Oxidative stress induced by beta-amyloid peptide(1-42) is involved in the altered composition of cellular membrane lipids and the decreased expression of nicotinic receptors in human SH-SY5Y neuroblastoma cells

The neurotoxic effects and influence of beta-amyloid peptide (Aβ)_1–42 on membrane lipids and nicotinic acetylcholine receptors (nAChRs) in human SH-SY5Y neuroblastoma cells were investigated in parallel. Exposure of the cultured cells to varying concentrations of Aβ_1–42 evoked a significantly decrease in cellular reduction of MTT (3-(4,5-dimethylthiazol-2-yl)-2,5,diphenyl tetrazolium bromide), together with enhanced lipid peroxidation and protein oxidation. Significant reductions in the total contents of phospholipid and unbiquinone-10, as well as in the levels of the 3 and 7 subunit proteins of nAChRs were detected in cells exposed to Aβ_1–42. In contrast, such treatment had no effect on the total cellular content of cholesterol. Among these alterations, increased lipid peroxidation and decreased levels of cellular phospholipids were most sensitive to Aβ_1–42, occurring at lower concentrations.
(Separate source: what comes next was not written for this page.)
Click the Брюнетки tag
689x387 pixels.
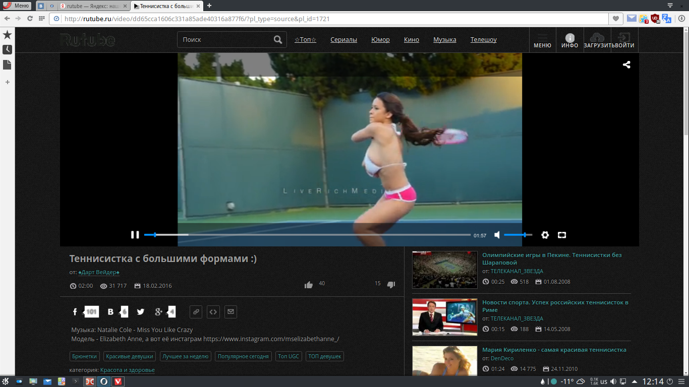tap(84, 356)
In addition, when SH-SY5Y cells were pretreated with the antioxidant Vitamin E, prior to the addition of Aβ_1–42, these alterations in neurotoxicity, oxidative stress, composition of membrane lipids and expression of nAChRs were partially prevented. These findings suggest that stimulation of lipid peroxidation by Aβ may be involved in eliciting the alterations in membrane lipid composition and the reduced expression of nAChRs associated with the pathogenesis of AD.